## [Listing excerpted from a collection]
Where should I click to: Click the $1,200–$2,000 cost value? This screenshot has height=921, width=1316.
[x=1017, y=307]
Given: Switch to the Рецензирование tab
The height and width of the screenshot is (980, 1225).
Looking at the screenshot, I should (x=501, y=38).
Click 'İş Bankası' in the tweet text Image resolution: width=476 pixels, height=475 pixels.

## [What you need to do]
Can you write out every line of the listing above as a numbered list, skipping any blank lines?

## [Written solution]
1. Where should I click to: Click the $1,200–$2,000 cost value? This screenshot has height=921, width=1316.
2. [x=1017, y=307]
3. Given: Switch to the Рецензирование tab
4. The height and width of the screenshot is (980, 1225).
5. Looking at the screenshot, I should (x=501, y=38).
6. Click 'İş Bankası' in the tweet text Image resolution: width=476 pixels, height=475 pixels.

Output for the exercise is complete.